As a conga line of Labor MPs came forward to claim a climate policy mandate from their reading of the US results, the party’s resident bomb thrower and now-ex-frontbencher Joel Fitzgibbon called bulls–t.

Albanese took the bait from Fitzgibbon – his second tactical error in just four days – and started a shouty argument in the shadow cabinet.

Within 24 hours, the MP for the regional and resource-rich seat of Hunter had quit the front bench, declared he alone had the special sauce for a Labor victory, and mused about standing for the leadership.

scott morrison getup trump lite

Scott Morrison with Donald Trump in the US in September last year. Photo: Getty

According to an informed reading of the room, when Fitzgibbon advised Caucus he was out of shadow cabinet there was a wave of relief and some joy among most Labor MPs.

This sentiment drained fairly quickly as the politicians worked through where things might lead. The Jaffa which had been rolled down the Caucus centre aisle had leadership stamped on it.

This set a clock ticking that may ring an alarm early next year and spark a leadership crisis with an unknown outcome.

These still unfolding developments might have more immediate consequences were there a candidate or even a couple of settled contenders. There isn’t anyone regarded as the person most likely, despite the conventional wisdom suggesting shadow treasurer and Queenslander Jim Chalmers would be in the running.
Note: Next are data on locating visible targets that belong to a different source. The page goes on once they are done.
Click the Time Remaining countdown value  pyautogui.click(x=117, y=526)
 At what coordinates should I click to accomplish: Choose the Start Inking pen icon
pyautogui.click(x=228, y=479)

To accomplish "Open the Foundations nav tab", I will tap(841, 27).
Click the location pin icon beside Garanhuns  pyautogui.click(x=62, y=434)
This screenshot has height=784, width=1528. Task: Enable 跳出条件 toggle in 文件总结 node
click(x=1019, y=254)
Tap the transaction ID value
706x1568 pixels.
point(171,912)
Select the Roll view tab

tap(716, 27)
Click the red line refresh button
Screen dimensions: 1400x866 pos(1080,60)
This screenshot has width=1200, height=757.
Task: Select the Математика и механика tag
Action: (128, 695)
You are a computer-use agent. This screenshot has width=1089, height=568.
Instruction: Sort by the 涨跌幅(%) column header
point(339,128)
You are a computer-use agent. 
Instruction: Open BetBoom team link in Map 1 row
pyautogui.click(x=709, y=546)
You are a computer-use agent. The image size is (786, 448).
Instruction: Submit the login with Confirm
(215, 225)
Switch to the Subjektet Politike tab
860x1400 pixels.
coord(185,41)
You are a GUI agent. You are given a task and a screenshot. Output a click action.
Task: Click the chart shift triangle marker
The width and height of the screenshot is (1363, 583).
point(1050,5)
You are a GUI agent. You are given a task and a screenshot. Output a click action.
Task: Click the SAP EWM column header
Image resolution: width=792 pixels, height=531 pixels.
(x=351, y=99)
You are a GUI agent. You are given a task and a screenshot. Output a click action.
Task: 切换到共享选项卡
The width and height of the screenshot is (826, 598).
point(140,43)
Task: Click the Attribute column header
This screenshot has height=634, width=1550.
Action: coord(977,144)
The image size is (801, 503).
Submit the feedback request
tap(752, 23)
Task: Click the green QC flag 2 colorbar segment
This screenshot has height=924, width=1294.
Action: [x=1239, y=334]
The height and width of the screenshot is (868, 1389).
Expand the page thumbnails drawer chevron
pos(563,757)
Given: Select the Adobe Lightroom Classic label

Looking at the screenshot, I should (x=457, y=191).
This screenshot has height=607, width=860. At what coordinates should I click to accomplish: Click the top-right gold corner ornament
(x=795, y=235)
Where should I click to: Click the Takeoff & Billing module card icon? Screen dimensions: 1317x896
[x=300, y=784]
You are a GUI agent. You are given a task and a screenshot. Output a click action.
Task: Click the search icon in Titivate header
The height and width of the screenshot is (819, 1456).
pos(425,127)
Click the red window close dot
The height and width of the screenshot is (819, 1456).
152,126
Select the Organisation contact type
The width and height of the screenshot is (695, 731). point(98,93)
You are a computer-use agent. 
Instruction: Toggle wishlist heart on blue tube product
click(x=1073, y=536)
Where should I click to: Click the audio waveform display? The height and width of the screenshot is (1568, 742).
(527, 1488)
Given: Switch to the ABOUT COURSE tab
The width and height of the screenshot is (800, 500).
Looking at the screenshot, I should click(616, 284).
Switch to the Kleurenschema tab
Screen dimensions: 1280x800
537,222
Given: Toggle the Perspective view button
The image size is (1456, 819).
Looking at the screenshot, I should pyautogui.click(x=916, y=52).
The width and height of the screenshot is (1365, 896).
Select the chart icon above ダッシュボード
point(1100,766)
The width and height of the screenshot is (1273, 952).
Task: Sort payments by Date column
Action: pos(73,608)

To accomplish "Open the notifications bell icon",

At the moment various ambitious Labor MPs are being talked about and talking about themselves – a selection that includes former leader Bill Shorten, current deputy Richard Marles, and senior frontbenchers Tanya Plibersek and Tony Burke as well as Chalmers.

Behind these leadership tensions is a roiling debate about energy and climate policy.

Fitzgibbon, who suffered a near-death 14 per cent swing at the last election on the back of a surge by One Nation voters in his Hunter electorate, wants Labor to sit tight, mimic the government and wait until Labor wins before tackling the policy challenges.

Joel Fitzgibbon was reprimanded by Anthony Albanese after talking out about Labor’s climate stance. Photo: Getty/AAP

The ALP’s progressive left, led by climate policy spokesman Mark Butler, wants ambitious leadership on carbon emissions and a speedy move from fossil fuels to renewables.

Fitzgibbon has significant but not majority support in Labor’s Caucus, but his stirring of the leadership pot has caused previously subterranean doubt about Albanese to come to the surface.

A medium-term test for Albanese will be his shake-up of Labor’s front bench next month following a reshuffle by Scott Morrison. Fitzgibbon has demanded Butler go but his advocacy will make sure that won’t happen – which was probably his aim all along.

The questions about Albanese are not directly related to the climate/energy policy debates but rather whether he has the skills and judgment to lead the party.

Being a pot-stirrer is not a new role for Fitzgibbon – he was the lead shock troop in the ultimately successful assault on Julia Gillard’s leadership during the 2010 to 2013 period.

The way things are going, Fitzgibbon is going to reprise his success at toppling a leader. The remaining unknowns are when it will happen and just what – and who – comes next.